Induction is a form of proof useful for proving equations involving non-closed expressions (i.e., expressions with $n$ terms; sequences).

## Explanation

Induction involves first proving that the equation is true for $n = 1$, then proving true for $n = k + 1$ (assuming for the purpose of the proof that the equation holds true for $n = k$).
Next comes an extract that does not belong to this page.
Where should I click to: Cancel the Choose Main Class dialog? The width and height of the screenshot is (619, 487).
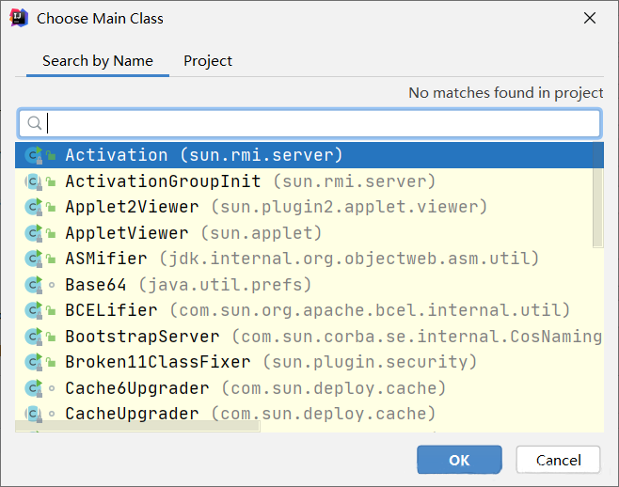pyautogui.click(x=558, y=460)
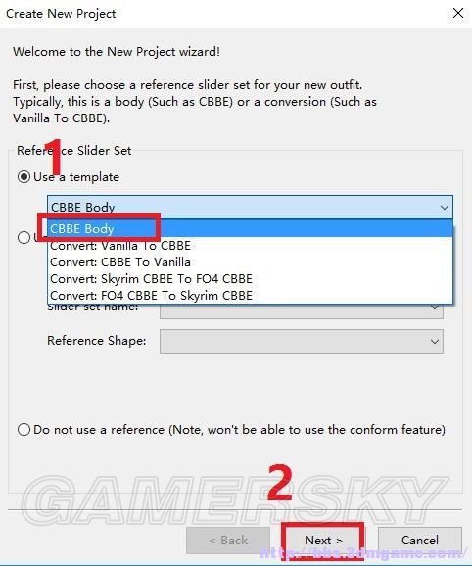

Since it is true for $n = k$ and true for $n = k+1$, and also true for $n = 1$, it is true for $n = 2$. It follows that it is true for all positive integers $n$.

### Examples

#### Proving the formula for the sum of a series

Q: Prove by mathematical induction that for all integers $n \ge 1$,

$1^3 + 2^3 + 3^3 + 4^3 + \cdots + n^3 = (1+2+3+....n)^2$

A:

1. When $n = 1$, $1^3 = 1 = \tfrac{1}{4} (1)^2((1)+1)^2 = \tfrac{1}{4}(4) = 1$, so it is true for $n = 1$
2. Suppose that the statement is true for $k, k \in \mathbb{N}$. That is, suppose that $1^3 + 2^3 + 3^3 + 4^3 + \cdots + k^3 = \tfrac{1}{4} k^2 (k+1)^2$. This is sometimes called the induction hypothesis.
3. Then prove the statement for $n = k+1$ (that is, prove that $1^3 + 2^3 + 3^3 + \cdots + (k+1)^3 = \tfrac{1}{4} (k+1)^2(k+2)^2$:
\begin{align} \mbox{LHS} & = 1^3 + 2^3 + 3^3 + 4+3 + \cdots + k^3 + (k+1)^3 \\ & = \tfrac{1}{4} k^2 (k+1)^2 + (k+1)^3 & \mbox{ (by the induction hypothesis)} \\ & = \tfrac{1}{4}(k+1)^2(k^2 + 4(k+1)) \\ & = \tfrac{1}{4}(k+1)^2(k^2 + 4k + 4) \\ & = \tfrac{1}{4}(k+1)^2(k+2)^2 \\ & = \mbox{RHS} \end{align}
4. It follows from parts 1 and 2 by mathematical induction that the statement is true for all positive integers $n$.